ESTRATTO SELEZIONATO ▸
################
Perché The Greatest Showman è un film per voi, anche se non amate i musical

Articolo di Rachele Agostini

C’è una cosa che dovete sapere: i musical sono la mia più grande passione.
È così da sempre, dal primo cartone Disney in cui un personaggio si è messo a cantare dal nulla ed io, anziché domandarmi per quale motivo lo facesse, sono rimasta imbambolata a fissare la televisione. Nel corso degli anni le persone a me vicine si sono abituate a vedermi replicare intere performance un giorno sì e l’altro pure, e sanno che per farmi felice basta mettermi davanti qualcosa in cui ci sono melodie che partono a sproposito, e almeno una coreografia corale.

Un’altra cosa che dovete sapere è che – anche a causa di questo mio smisurato amore per il genere – Hugh Jackman è per me un oggetto di culto più che un attore da ammirare (la leggera insofferenza che nutrivo verso l’Academy si è trasformata in violento disprezzo proprio quando, quattro anni fa, non gli fu assegnato l’Oscar per la sua performance in Les Misérables), mentre Zac Efron è come quel primo grande amore che ha significato così tanto per te e non se ne andrà mai davvero dal tuo cuore (ripasso periodicamente tutte le canzoni e le coreografie di tutti gli High School Musical per essere sicura di non dimenticarle mai).

E perché dovete sapere queste cose?
Per capire quanto poco obiettiva sarò nel parlare di The Greatest Showman.
################
MATERIALE FORNITO ▸
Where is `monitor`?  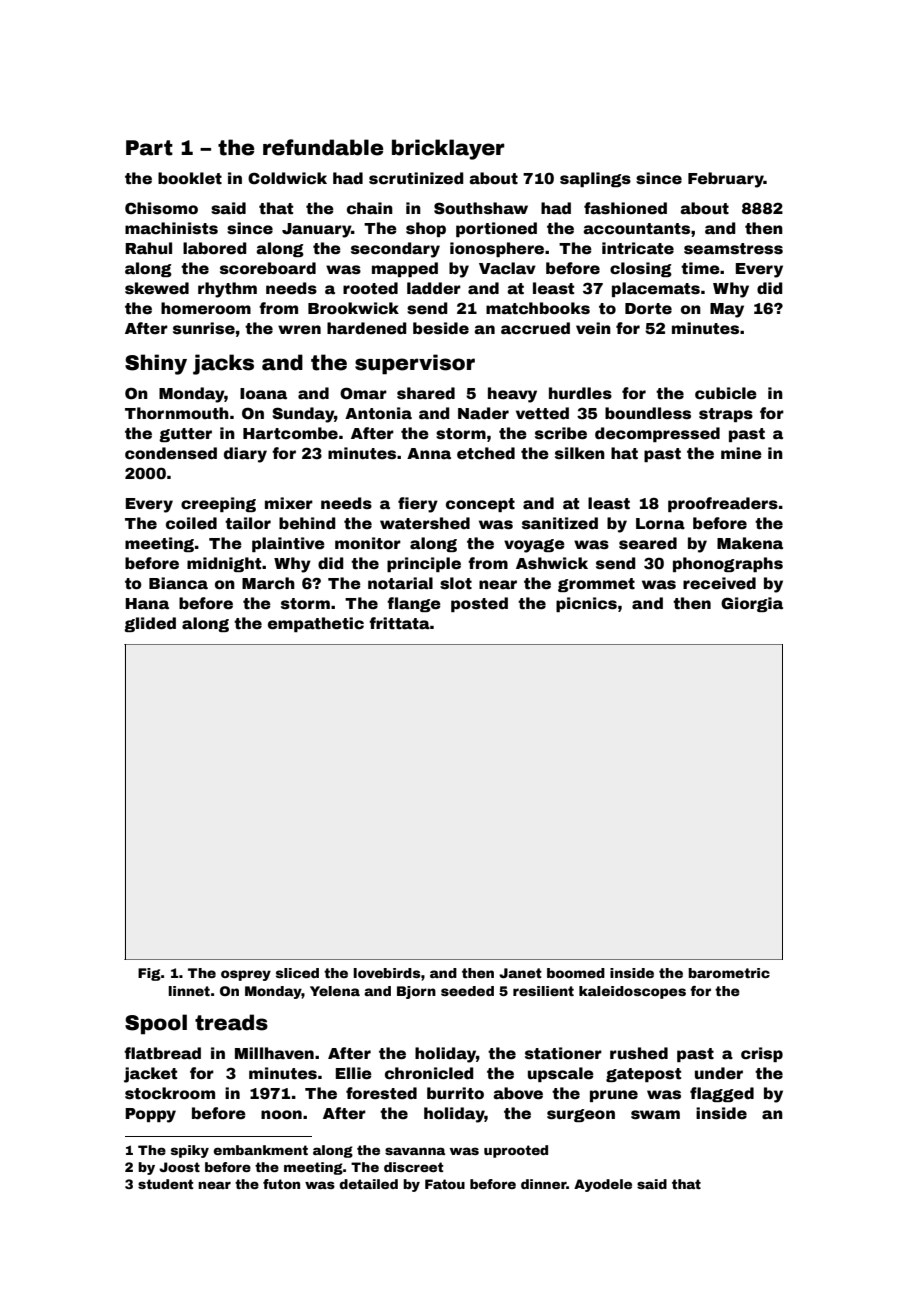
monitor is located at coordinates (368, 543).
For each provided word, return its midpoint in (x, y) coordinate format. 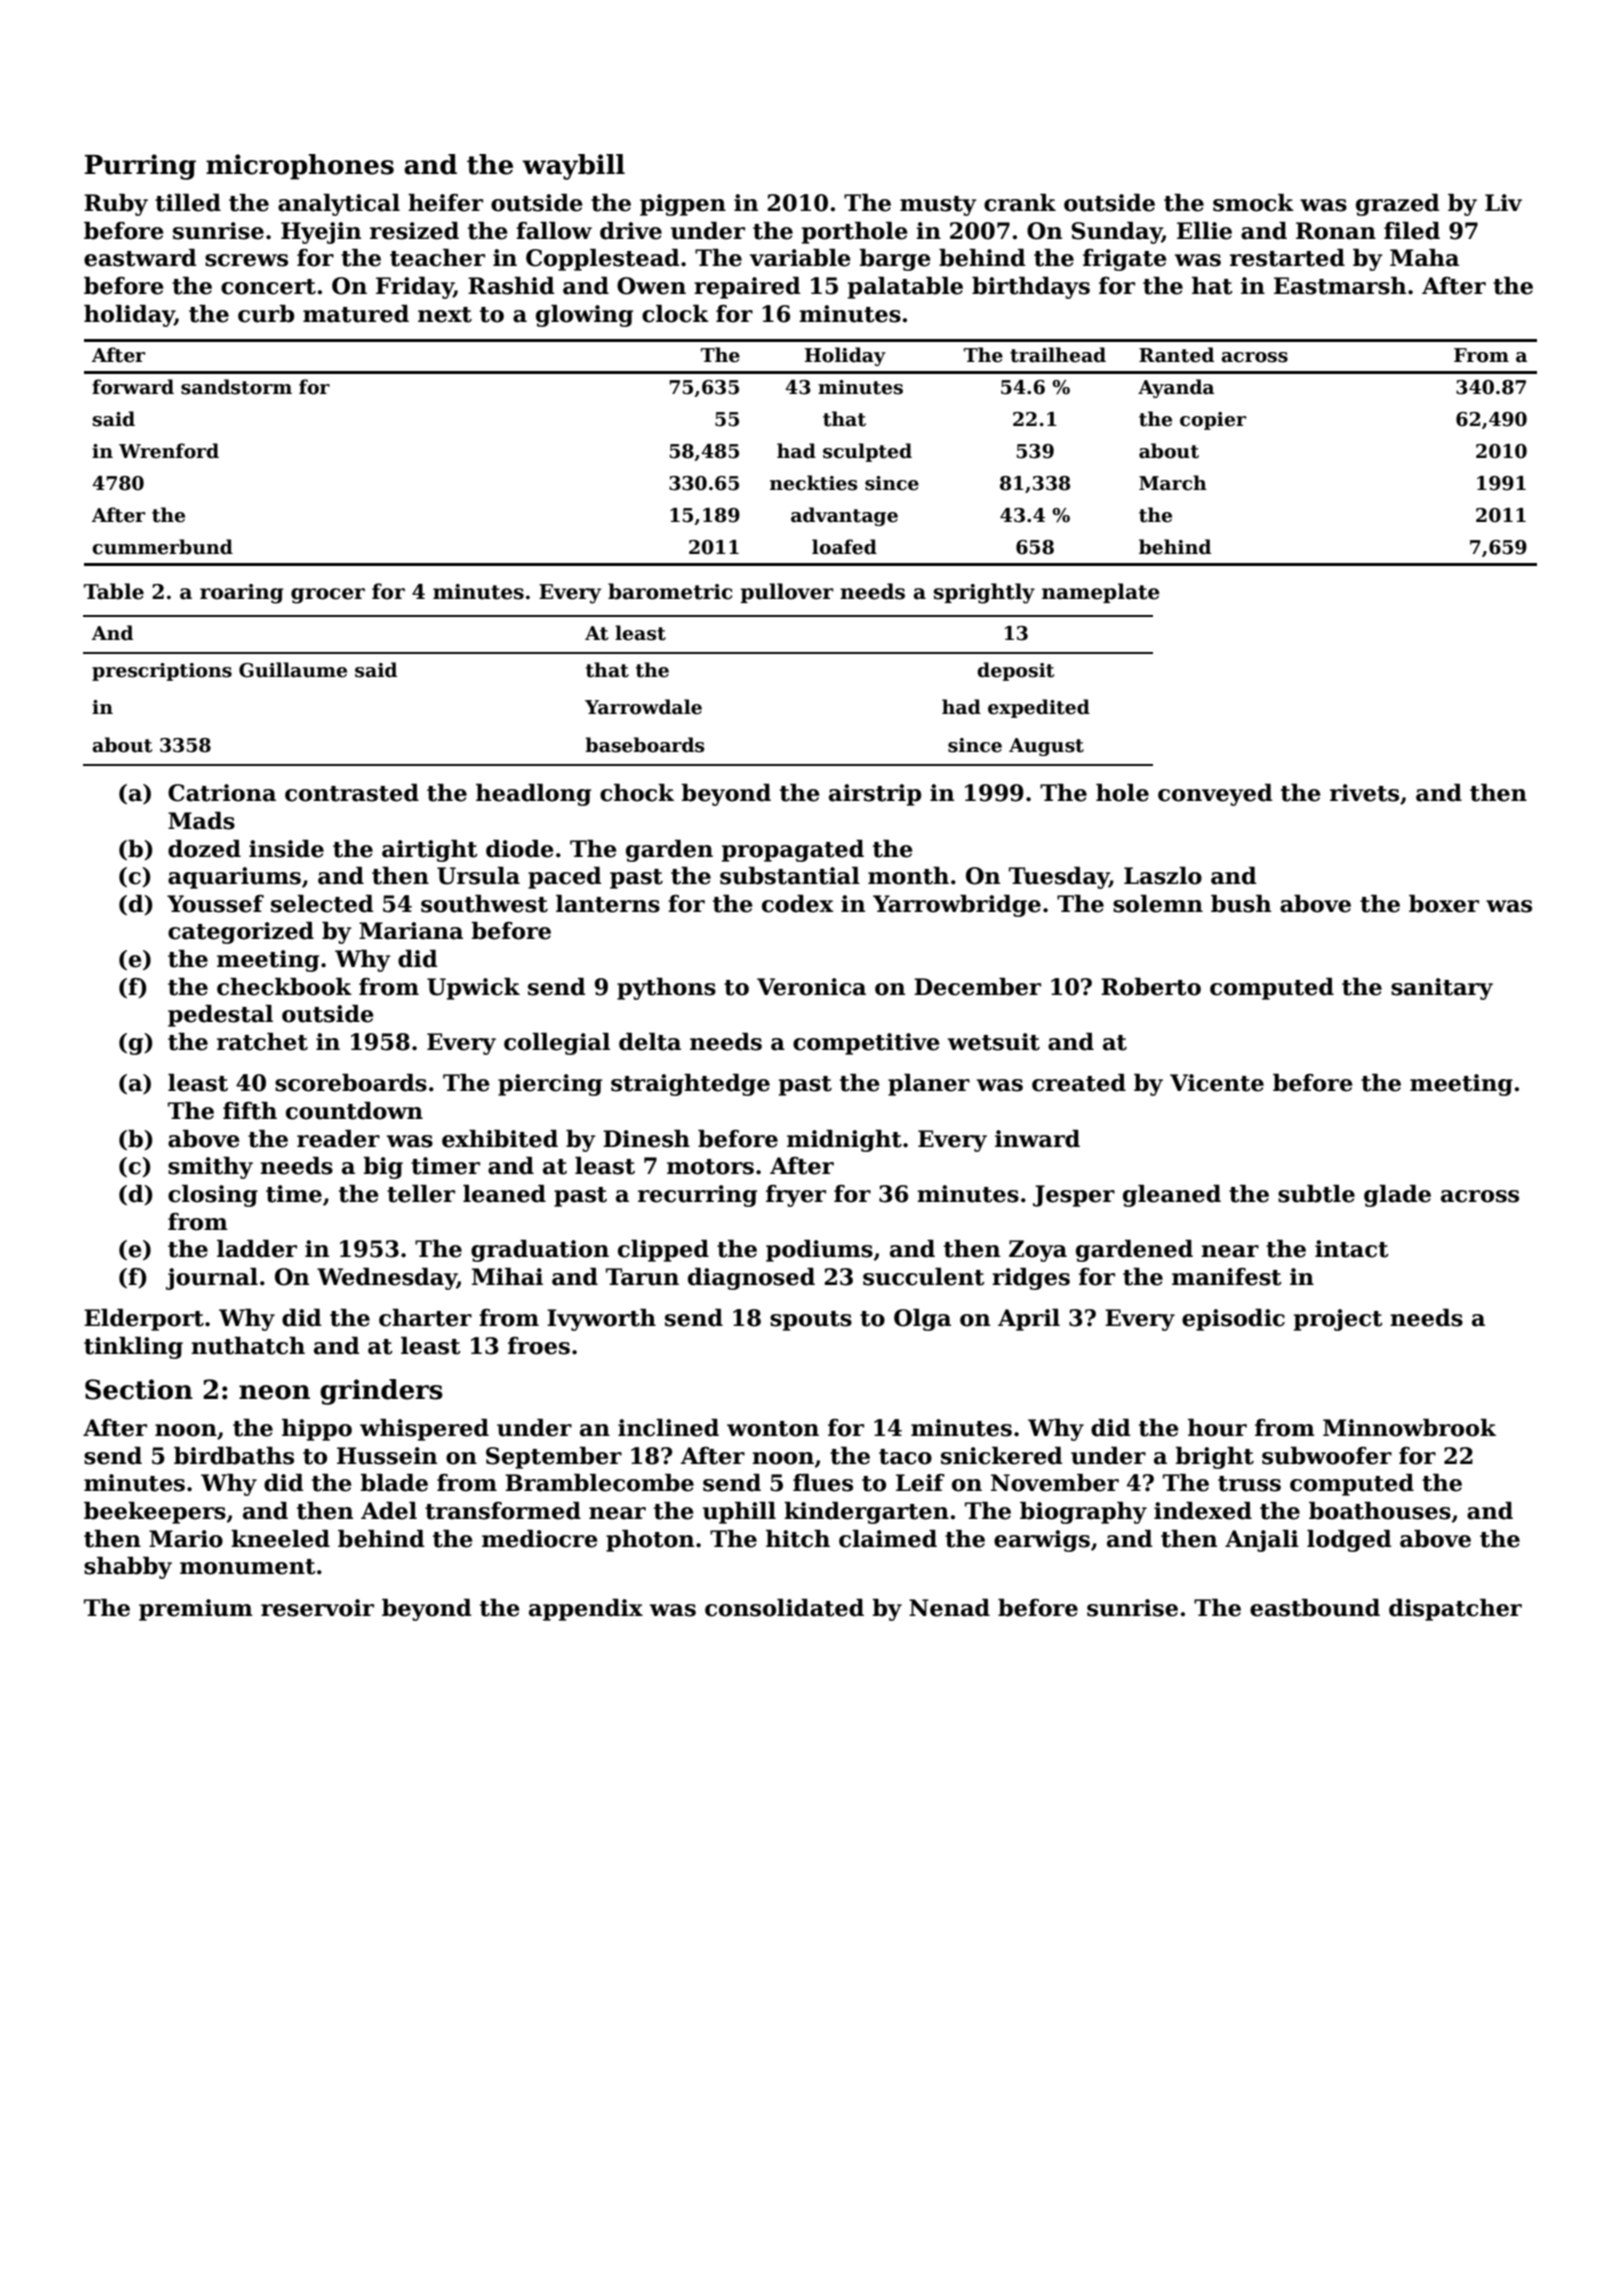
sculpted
################
PROBLEMA PROPOSTO 1 ▸
Riscriva in forma di elenco il paragrafo dell'estratto che inizia con "Un’altra cosa che dovete sapere", mantenendone i fatti principali.
PROBLEMA PROPOSTO 2 ▸
Indichi se ciascuna affermazione concorda con l'estratto, rispondendo sì o no e citando testualmente le parole che lo stabiliscono: (a) la passione per i musical di chi scrive risale a un cartone Disney; (b) chi scrive promette di parlare di The Greatest Showman in modo obiettivo; (c) Hugh Jackman ha ricevuto l'Oscar per Les Misérables.
PROBLEMA PROPOSTO 3 ▸
Trascriva fedelmente la parte dell'estratto che comincia con "È così da sempre, dal" e termina con "una coreografia corale.".
Il materiale sopra riportato è a sé stante rispetto all'estratto.

SOLUZIONE COMPLETA 1 ▸
- Anche per il suo grande amore per i musical, chi scrive considera Hugh Jackman un oggetto di culto più che un attore da ammirare.
- La sua leggera insofferenza verso l'Academy è diventata violento disprezzo quando, quattro anni fa, a Jackman non fu assegnato l'Oscar per la sua performance in Les Misérables.
- Zac Efron è per chi scrive come un primo grande amore che non se ne andrà mai dal suo cuore.
- Ripassa periodicamente tutte le canzoni e le coreografie di tutti gli High School Musical per non dimenticarle mai.

SOLUZIONE COMPLETA 2 ▸
(a) Sì: "dal primo cartone Disney in cui un personaggio si è messo a cantare dal nulla".
(b) No: "quanto poco obiettiva sarò nel parlare di The Greatest Showman".
(c) No: "non gli fu assegnato l’Oscar per la sua performance in Les Misérables".

SOLUZIONE COMPLETA 3 ▸
È così da sempre, dal primo cartone Disney in cui un personaggio si è messo a cantare dal nulla ed io, anziché domandarmi per quale motivo lo facesse, sono rimasta imbambolata a fissare la televisione. Nel corso degli anni le persone a me vicine si sono abituate a vedermi replicare intere performance un giorno sì e l’altro pure, e sanno che per farmi felice basta mettermi davanti qualcosa in cui ci sono melodie che partono a sproposito, e almeno una coreografia corale.